Just when you were starting to root for Tom Brady and his cheating cohorts.
Not that this should surprise you, but a massive ESPN Outside The Lines investigation by Don Van Natta Jr. and Seth Wickersham reveals that, yep, the Patriots are horrible, cheating scoundrels and that Deflategate was just a way for Roger Goodell to get even after his kid-gloves handling of Spygate.
There are too many great excerpts, but here are just a few:
As the Patriots became a dynasty and Belichick became the first coach to win three Super Bowls in four years, an entire system of covert videotaping was developed and a secret library created. “It got out of control,” a former Patriots assistant coach says. Sources with knowledge of the system say an advance scout would attend the games of upcoming Patriots opponents and assemble a spreadsheet of all the signals and corresponding plays. The scout would give it to Adams, who would spend most of the week in his office with the door closed, matching the notes to the tapes filmed from the sideline. Files were created, organized by opponent and by coach. During games, Walsh later told investigators, the Patriots’ videographers were told to look like media members, to tape over their team logos or turn their sweatshirt inside out, to wear credentials that said Patriots TV or Kraft Productions. The videographers also were provided with excuses for what to tell NFL security if asked what they were doing: Tell them you’re filming the quarterbacks. Or the kickers. Or footage for a team show.

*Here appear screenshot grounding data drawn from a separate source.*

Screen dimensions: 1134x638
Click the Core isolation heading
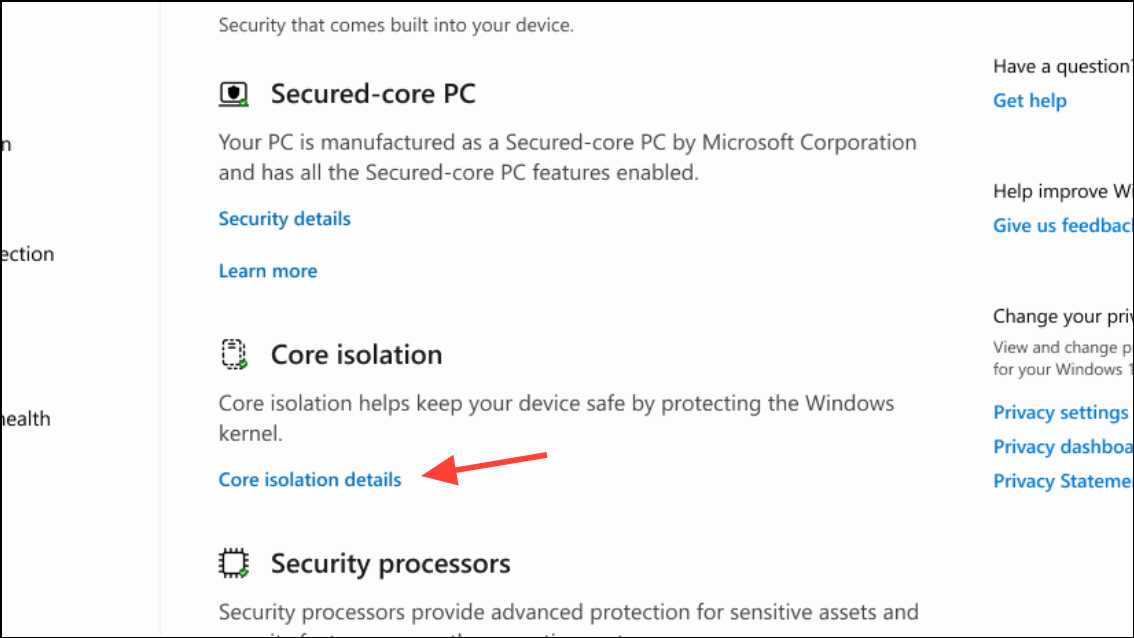click(x=357, y=354)
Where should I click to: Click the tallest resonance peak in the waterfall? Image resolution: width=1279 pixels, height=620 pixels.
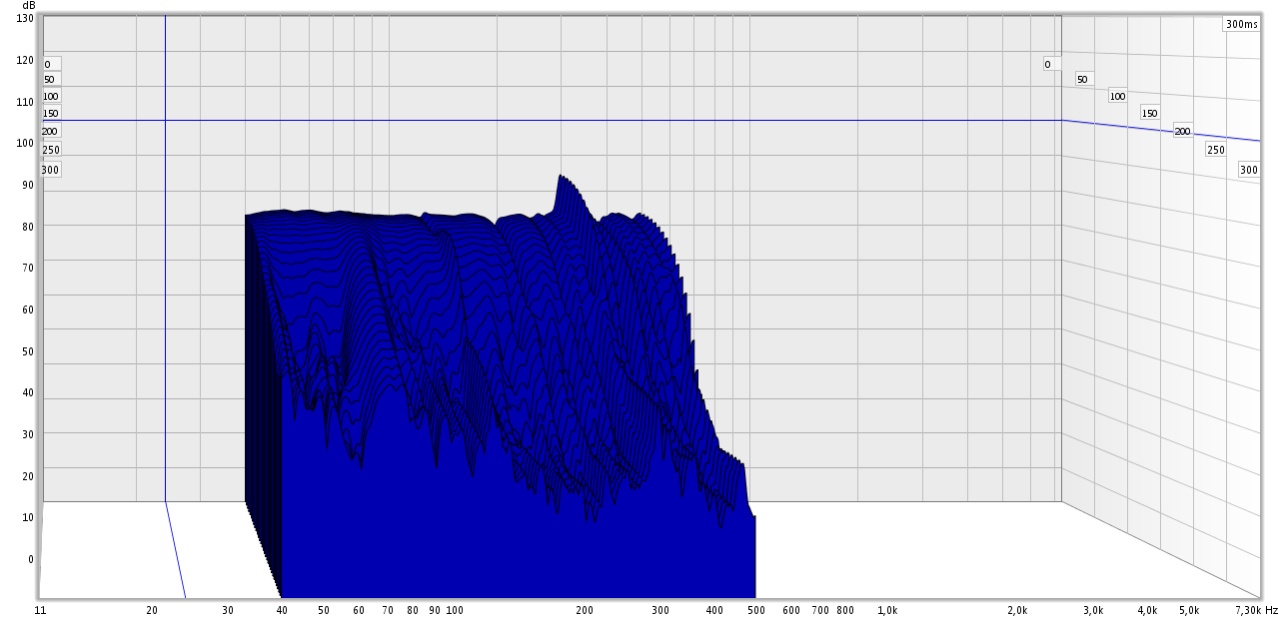pos(562,177)
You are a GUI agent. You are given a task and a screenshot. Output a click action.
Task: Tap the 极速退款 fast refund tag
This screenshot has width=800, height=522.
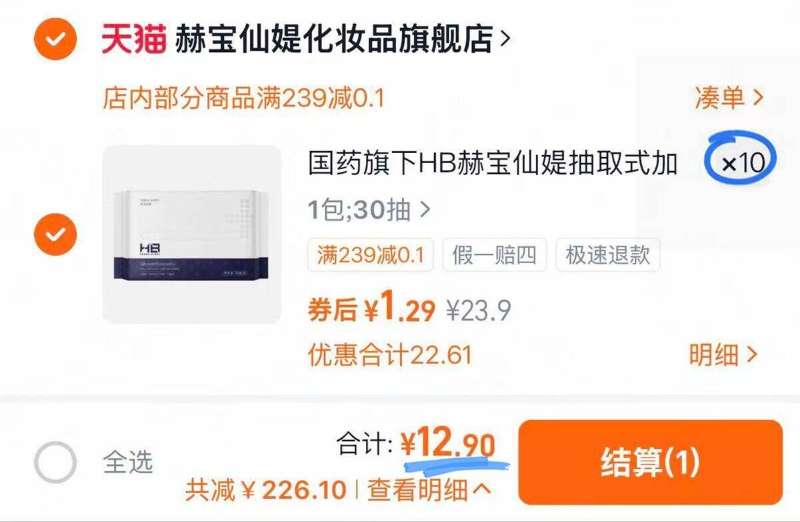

A former member of the NFL competition committee says the committee spent much of 2001-06 “discussing ways in which the Patriots cheated,” even if nothing could be proved. It reached a level of paranoia in which conspiracy theories ran wild and nothing — the notion of bugging locker rooms or of Brady having a second frequency in his helmet to help decipher the defense — was out of the realm of possibility. There were regular rumors that the Patriots had taped the Rams’ walk-through practice before Super Bowl XXXVI in February 2002, one of the greatest upsets in NFL history, a game won by the Patriots 20-17 on a last-second Adam Vinatieri field goal. The rumors and speculation reached a fever pitch in 2006. Before the season, a rule was proposed to allow radio communications to one defensive player on the field, as was already allowed for quarterbacks. If it had passed, defensive signals would have been unnecessary. But it failed. In 2007, the proposal failed once again, this time by two votes, with Belichick voting against it. (The rule change passed in 2008 after Spygate broke, with Belichick voting for it.) The allegations against the Patriots prompted NFL executive vice president of football operations Ray Anderson to send a letter to all 32 team owners, general managers and head coaches on Sept. 6, 2006, reminding them that “videotaping of any type, including but not limited to taping of an opponent’s offensive or defensive signals, is prohibited from the sidelines.”

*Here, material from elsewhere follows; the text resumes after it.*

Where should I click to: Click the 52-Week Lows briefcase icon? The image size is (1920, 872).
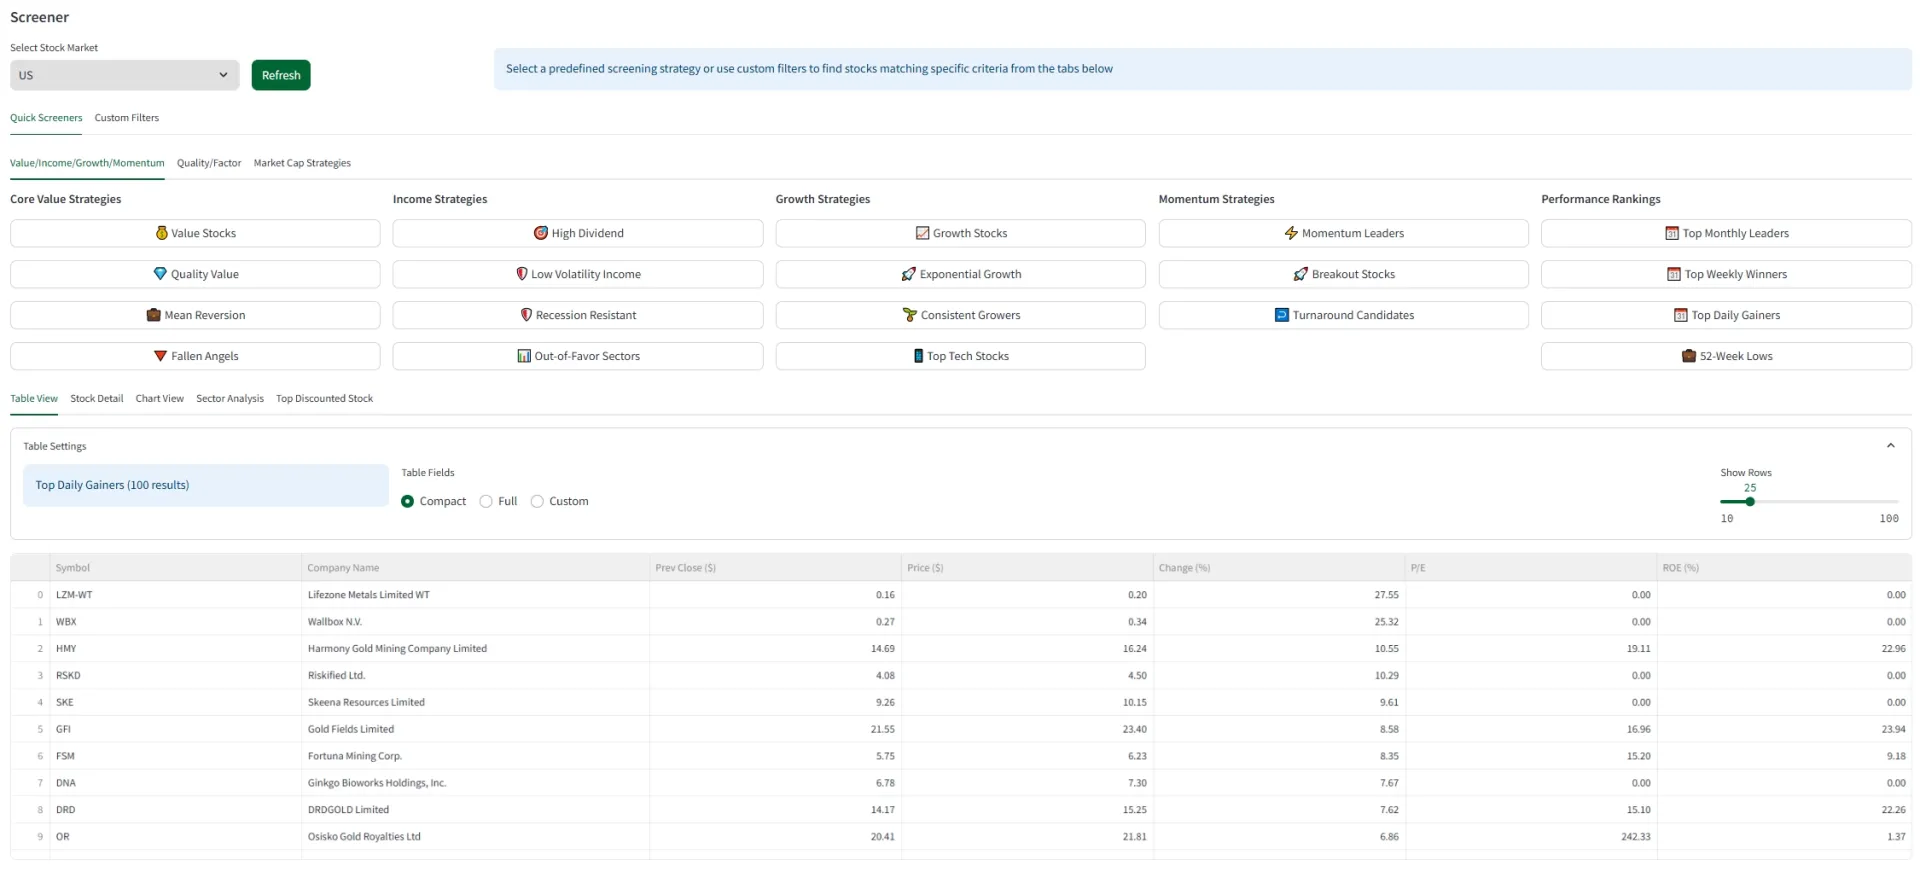pyautogui.click(x=1689, y=356)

But the Patriots kept doing it. In November 2006, Green Bay Packers security officials caught Matt Estrella shooting unauthorized footage at Lambeau Field. When asked what he was doing, according to notes from the Senate investigation of Spygate that had not previously been disclosed, Estrella said he was with Kraft Productions and was taping panoramic shots of the stadium. He was removed by Packers security. That same year, according to former Colts GM Bill Polian, who served for years on the competition committee and is now an analyst for ESPN, several teams complained that the Patriots had videotaped signals of their coaches. And so the Patriots — and the rest of the NFL — were warned again, in writing, before the 2007 season, sources say.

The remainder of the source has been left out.